> What you will do:
**A.** In the forum thread on BMW drive event cash, why does the poster arjuno say they are confused about the test drive? Answer in one to three sentences.
**B.** According to the forum thread on BMW drive event cash, what kind of orders cannot use the drive event cash?

You can demand the dealer give you buildout cash. However, I have no idea if they will agree. The drive event cash cannot be used on pre-existing orders.

Sent from BimmerApp mobile app


----------



## 53 TURK (Feb 22, 2008)

Alpine300ZHP said:


> You can demand the dealer give you buildout cash. However, I have no idea if they will agree. The drive event cash cannot be used on pre-existing orders.
> 
> Sent from BimmerApp mobile app


Thanks


----------



## arjuno (Feb 17, 2010)

I didn't have an invitation, but I signed up through the BMWNA website and it gave me a test drive appt for the 4 series to go the next day. The dealership called me back stating that their next "event" is Aug 19th. So I'm a little confused since I followed the procedure on the website for their un4getable event. Do I actually need to go to the specific event (Aug 19th) or can't I just go when the website schedules me for the test drive?


----------



## tturedraider (Nov 11, 2005)

> Material shown:
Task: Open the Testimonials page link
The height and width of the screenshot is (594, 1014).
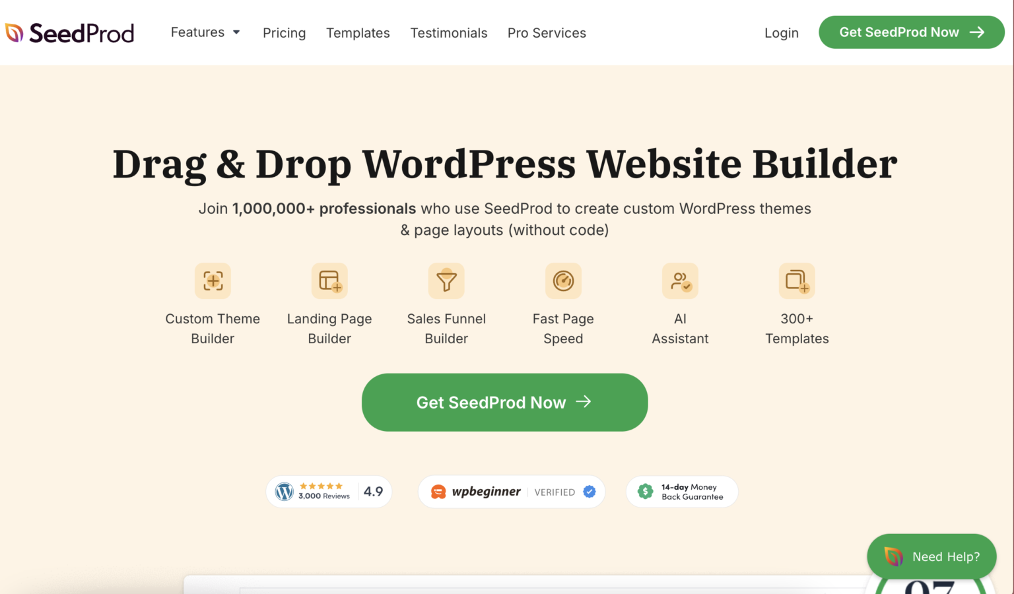Action: (449, 33)
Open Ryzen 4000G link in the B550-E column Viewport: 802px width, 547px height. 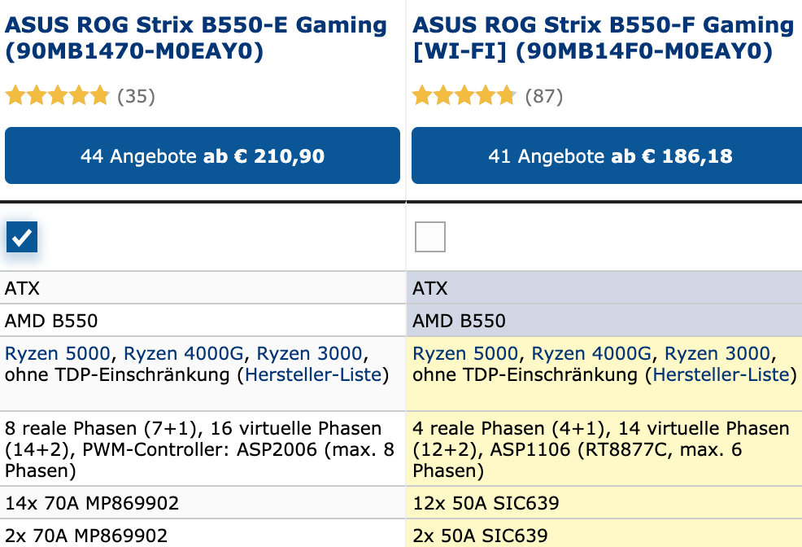[185, 353]
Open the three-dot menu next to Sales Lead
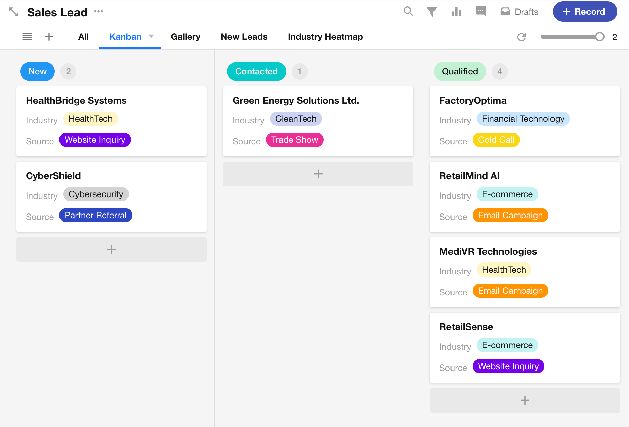 tap(98, 12)
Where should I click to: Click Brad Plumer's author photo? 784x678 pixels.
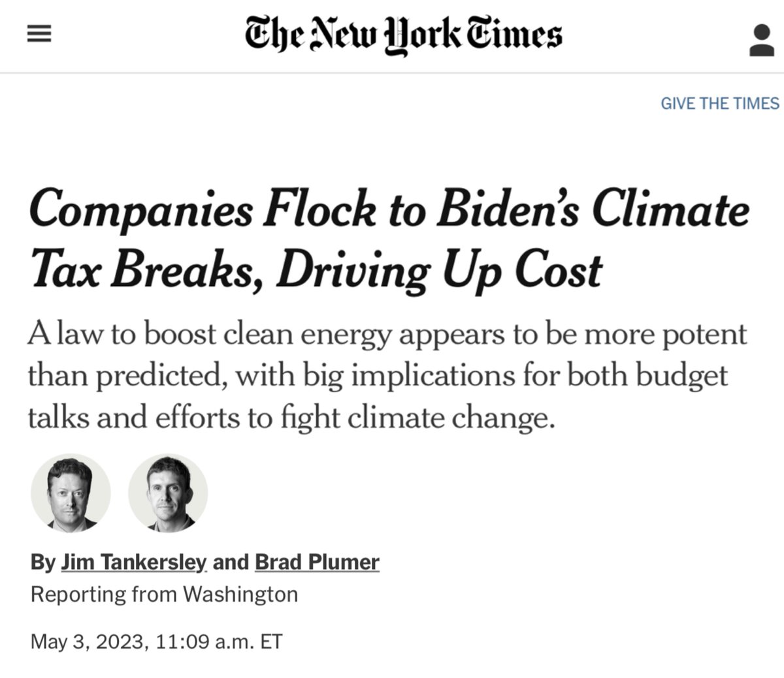pyautogui.click(x=168, y=493)
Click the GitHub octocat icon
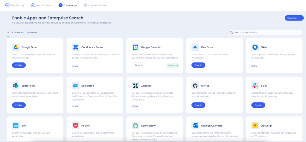The image size is (306, 142). (x=195, y=86)
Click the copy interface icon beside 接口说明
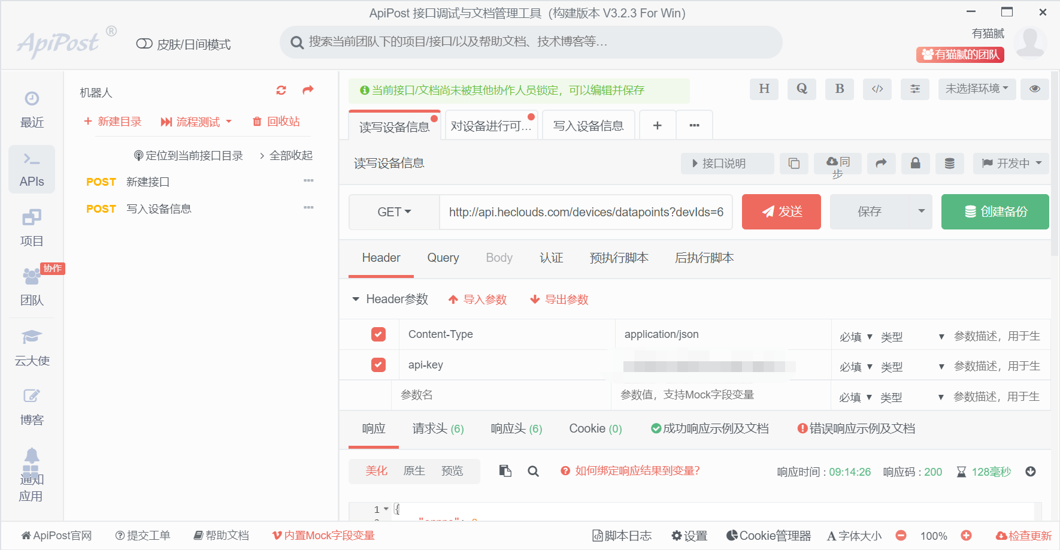Screen dimensions: 1060x550 tap(794, 163)
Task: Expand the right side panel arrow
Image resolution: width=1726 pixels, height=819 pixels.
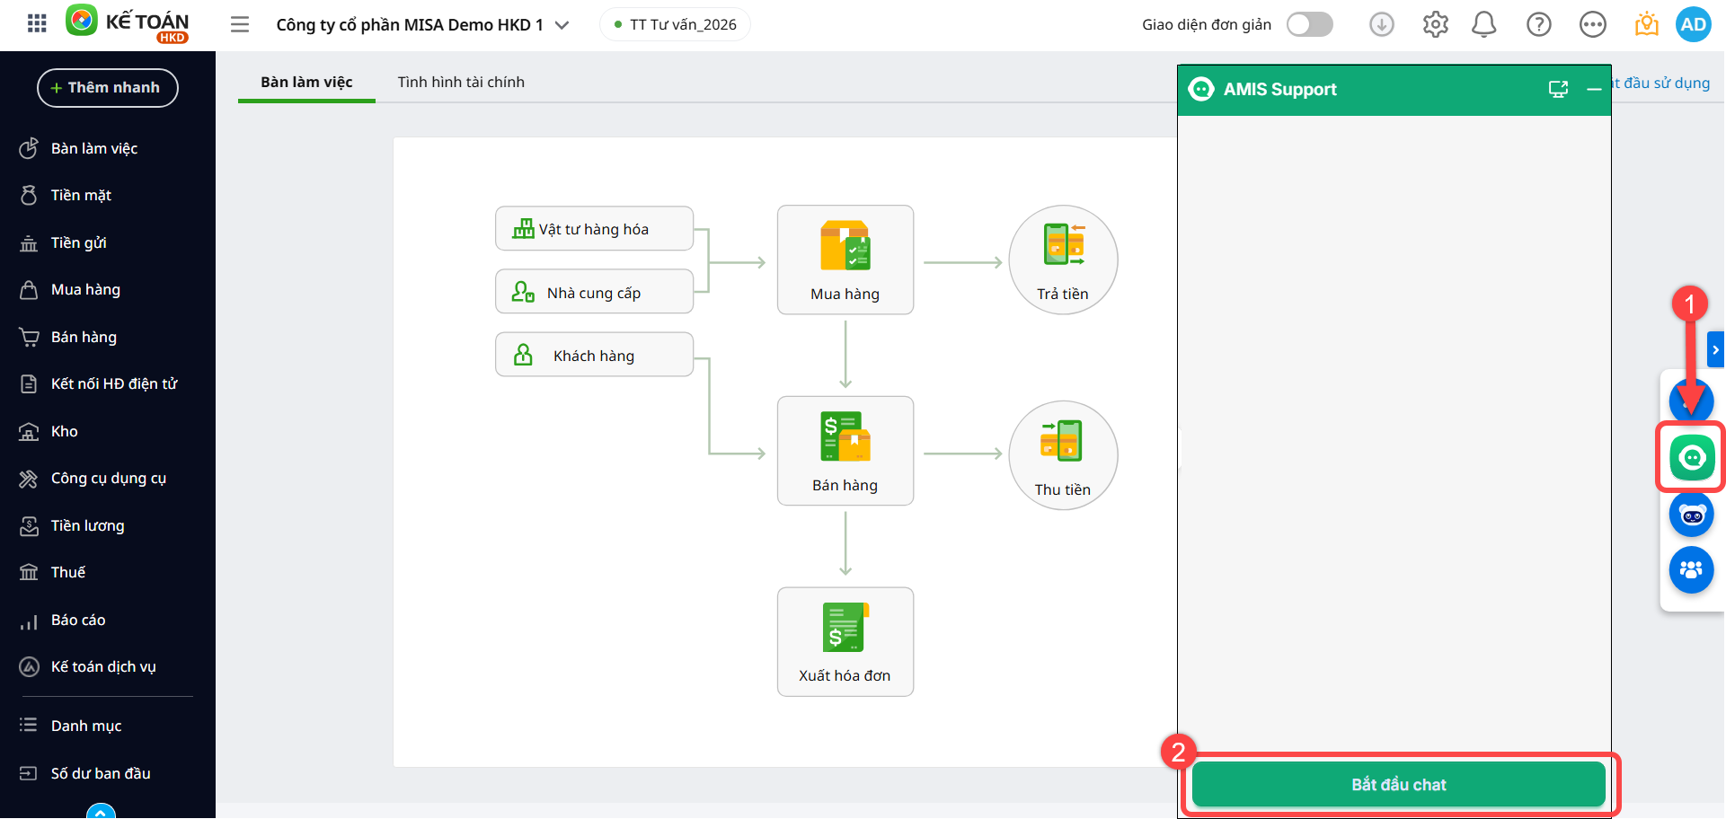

> Responses:
**A.** The poster signed up through the BMWNA website, followed its procedure for the un4getable event, and received a test drive appointment for the 4 series for the next day. The dealership then called back to say its next "event" is Aug 19th, which left the poster unsure whether attending that specific event is required or whether the website's scheduled test drive is sufficient.

**B.** Pre-existing orders.